Dr. Tomas Hook, director of Illinois-Indiana Sea Grant and professor of aquatic sciences, was part of a recent publication “Nearshore Fish Assemblage Dynamics in Southern Lake Michigan: 1984-2016,” which addressed that topic, specifically looking at nearshore fish in southern Lake Michigan. Hook was a co-author along with former postdoctoral researcher Dr. Chris Malinowski, now the director of research and conservation for Ocean First Institute, and Dr. Jason Doll, assistant professor at the Freshwater Ecology Center at Francis Marion University.
“While others have examined how the offshore food web in Lake Michigan has changed, the nearshore has received less attention,” Hook explained. “There are various reasons to think that nearshore fish assemblage may not track offshore patterns.
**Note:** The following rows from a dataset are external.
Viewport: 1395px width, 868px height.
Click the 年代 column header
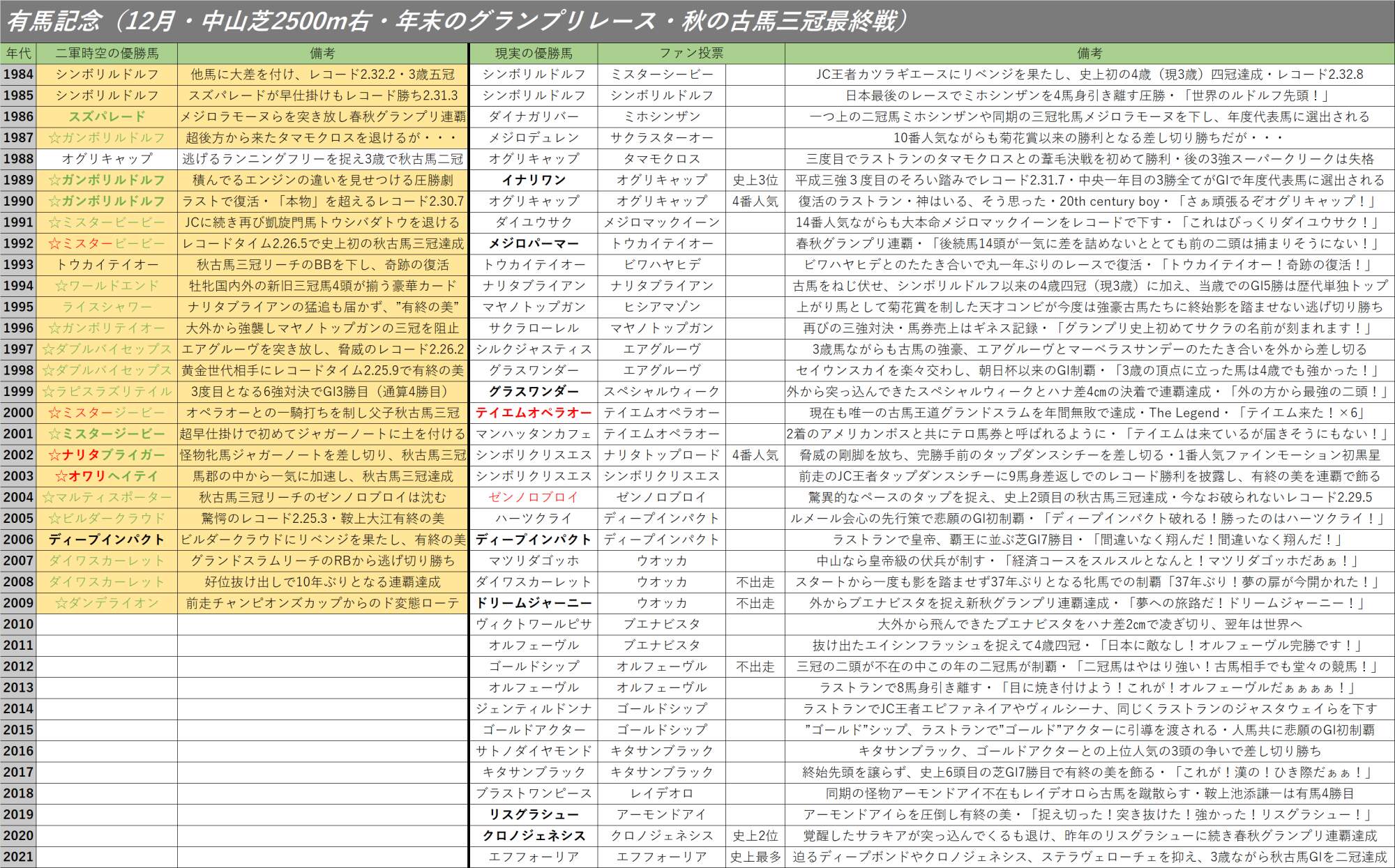(18, 53)

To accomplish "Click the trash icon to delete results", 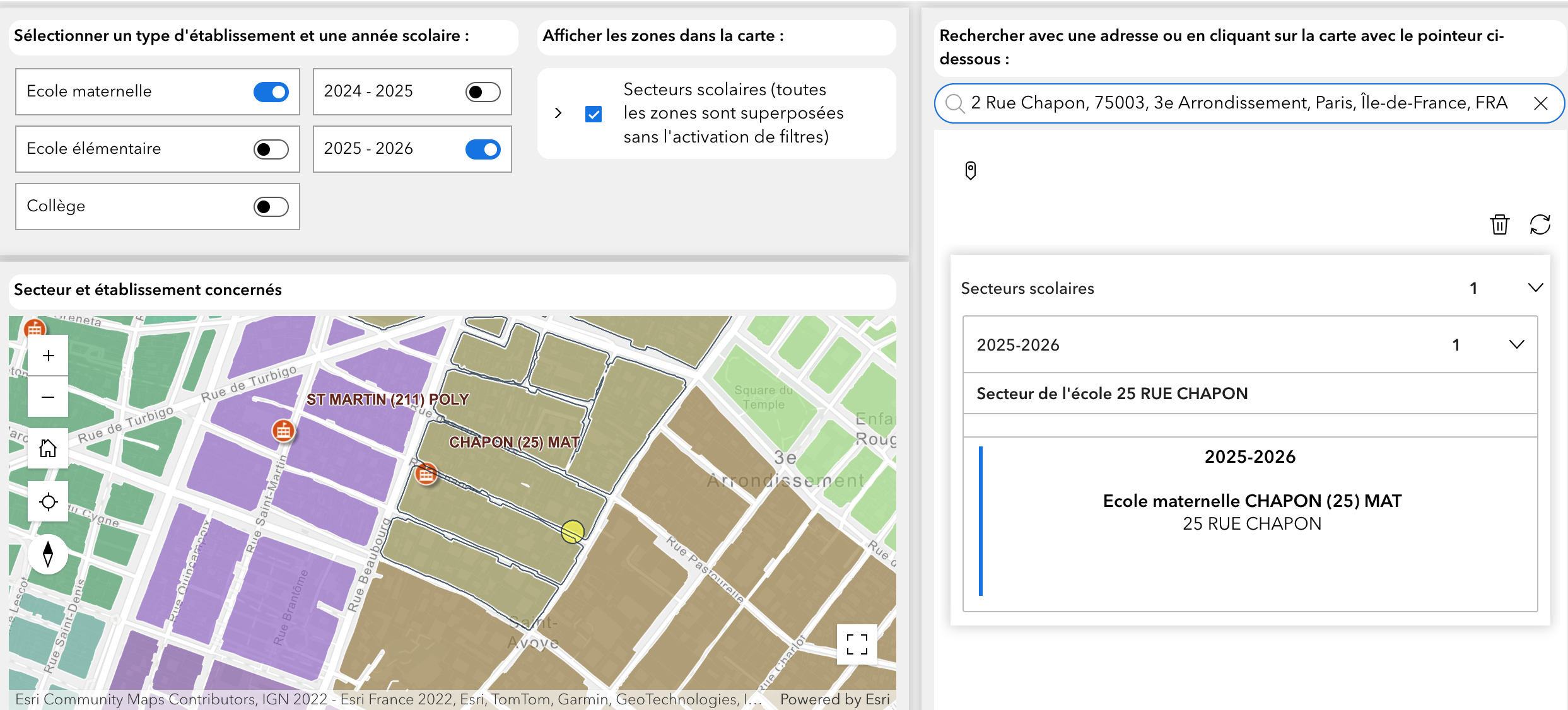I will [1499, 224].
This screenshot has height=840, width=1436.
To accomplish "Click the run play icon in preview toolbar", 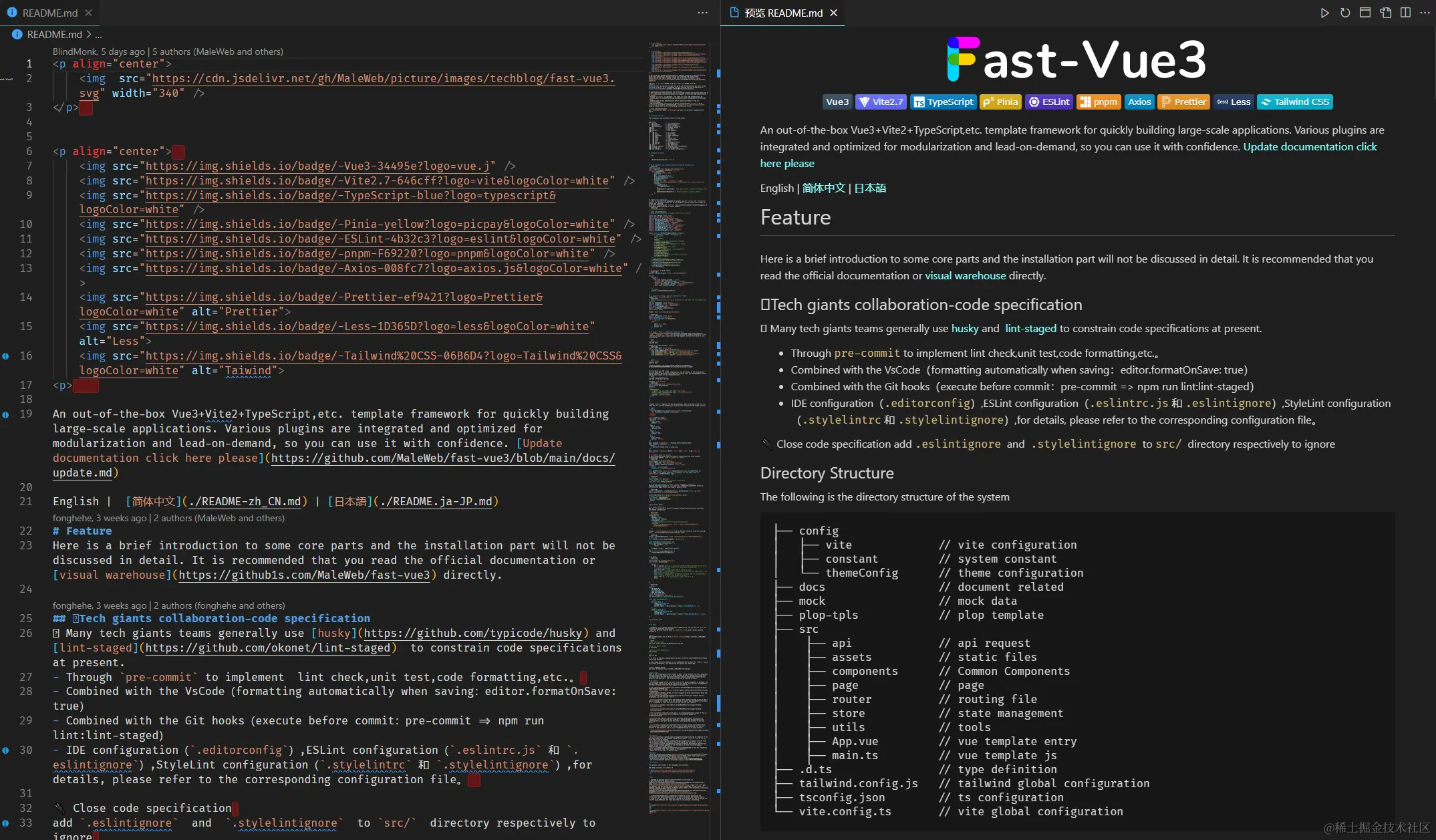I will 1324,13.
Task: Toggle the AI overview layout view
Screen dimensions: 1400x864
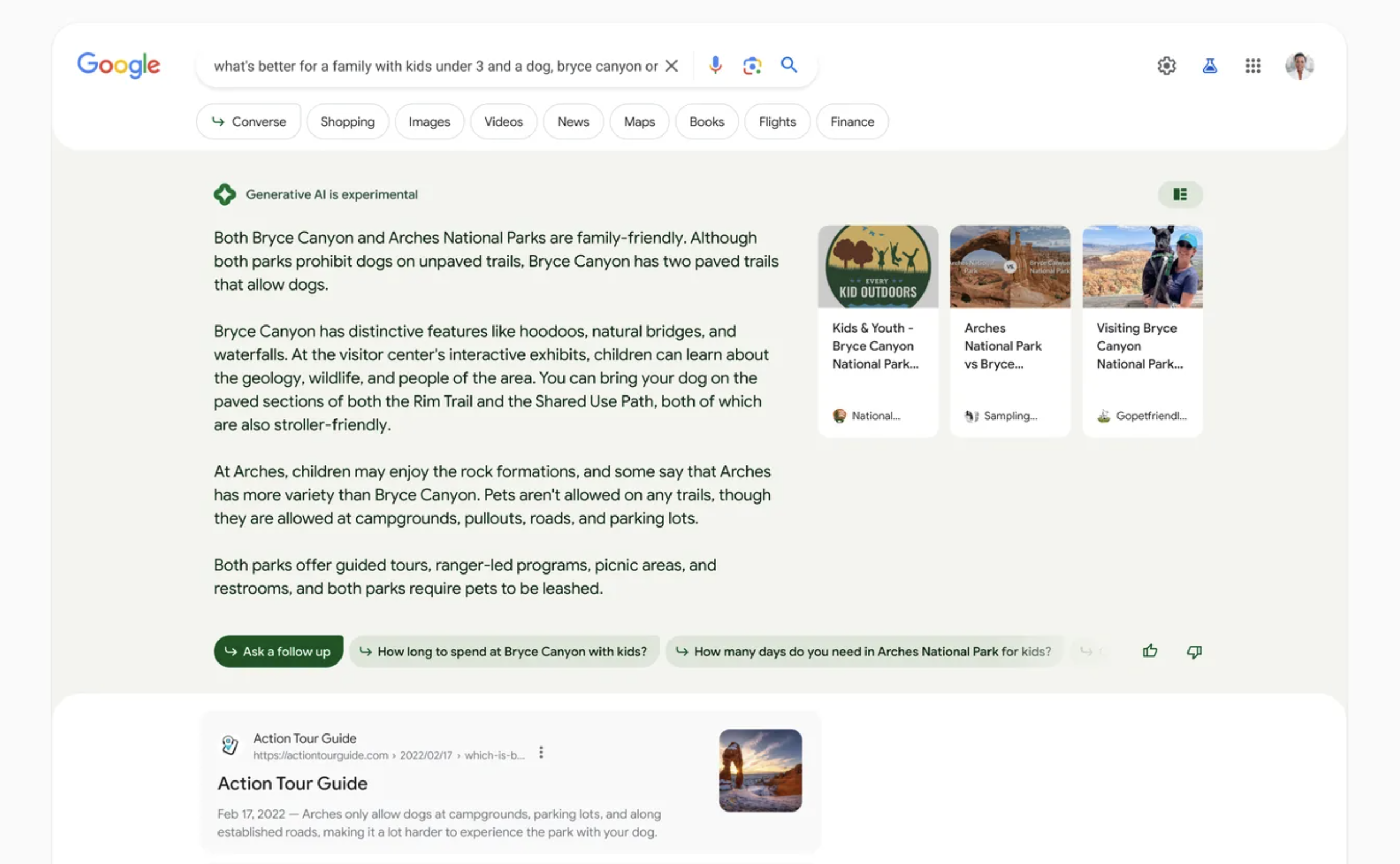Action: [x=1180, y=194]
Tracking how biological communities and assemblages change can be an informative way to assess environmental impacts. Communities can reflect the integrative effects of various stressors on a system.”
The publication states the reasoning for the study:
“Given that multiple stressors often concomitantly impact ecosystems, it may be difficult to disentangle which stressors are most influential. Upper trophic level communities, such as fish assemblages, can provide insights to the influence of diverse stressors as they may integrate cumulative effects over the long-term and also reflect responses of lower trophic levels.”
Research showed that fish assemblage in southern Lake Michigan has changed over time, and most notably, that the abundance of fish has decreased, and that the overall species richness and native species richness have declined. There have been some dramatic declines in some small-bodied native fish, such as johnny darters, and also a decline in yellow perch. The data also documented the invasion and subsequent expansion of round goby.
These patterns are similar to offshore fish assemblage and likely reflect responses to invasive species (including quagga, zebra mussel and round goby) as well as an overall decline in system productivity related to decreased nutrient loading.
“Many people think of decreased nutrient loading as a positive, but in rather unproductive systems like Lake Michigan, decreased nutrient loading may contribute to decreased biomass of fishes,” Hook noted. “This study is an example of the value of long-term monitoring of natural systems. Going out and collecting the same type of data over and over each year takes a lot of money and effort. It may not be clear what such monitoring will lead to as each year of monitoring data on its own doesn’t generally result in novel finding or publication. However, if we don’t continue to collect these types of long-term data, informative, retrospective analyses are not possible.”
For this study, long-term monitoring was funded by the Indiana Department of Natural Resources and carried out by Ball State University, including Tom Lauer, a former Ball State professor and FNR alumnus. Fish were collected from three sampling sites located in the Indiana waters of Lake Michigan. The sites are characterized as extreme near-shore shallow sites with primarily flat, sandy bottom, with undulating sand and clay ridges.